Data supplied:
──────

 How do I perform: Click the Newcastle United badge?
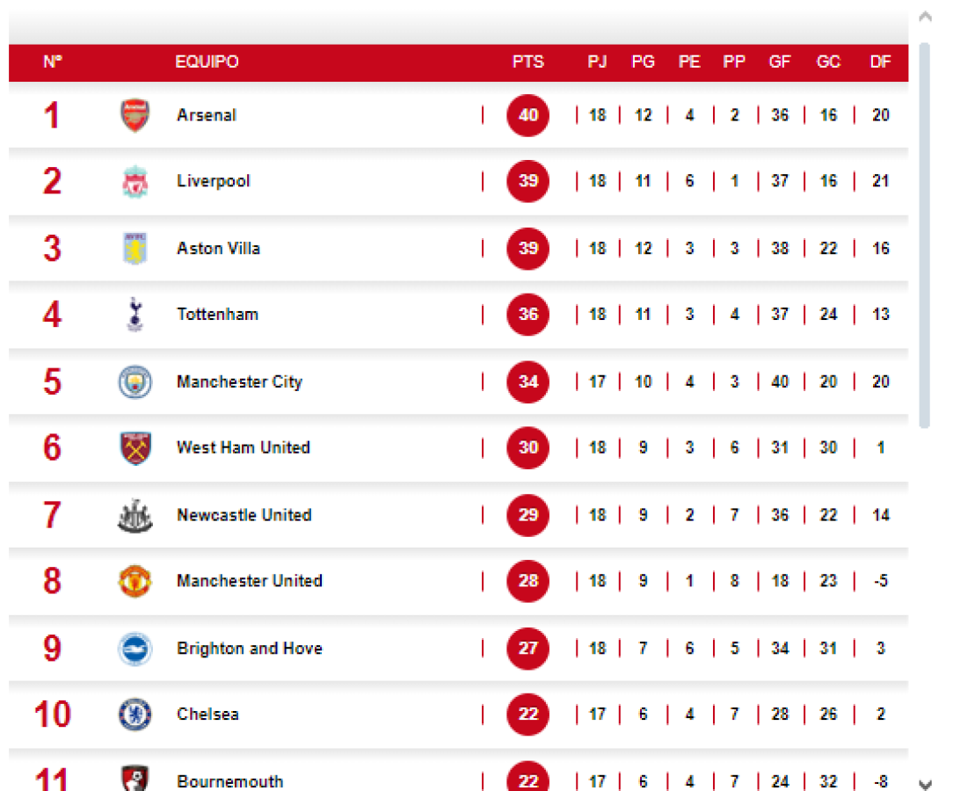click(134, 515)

──────

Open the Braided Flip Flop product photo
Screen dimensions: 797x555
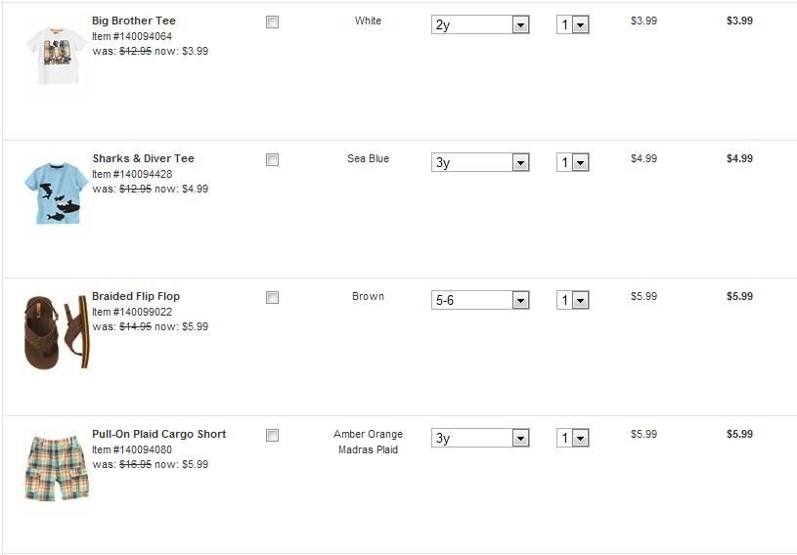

──────

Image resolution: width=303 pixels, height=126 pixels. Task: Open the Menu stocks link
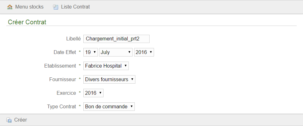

──────

Goal of the exercise: In the records above, which lines hold the string "Open"? Copy each one.

Exercise solution:
Open the Braided Flip Flop product photo
Image resolution: width=303 pixels, height=126 pixels. Task: Open the Menu stocks link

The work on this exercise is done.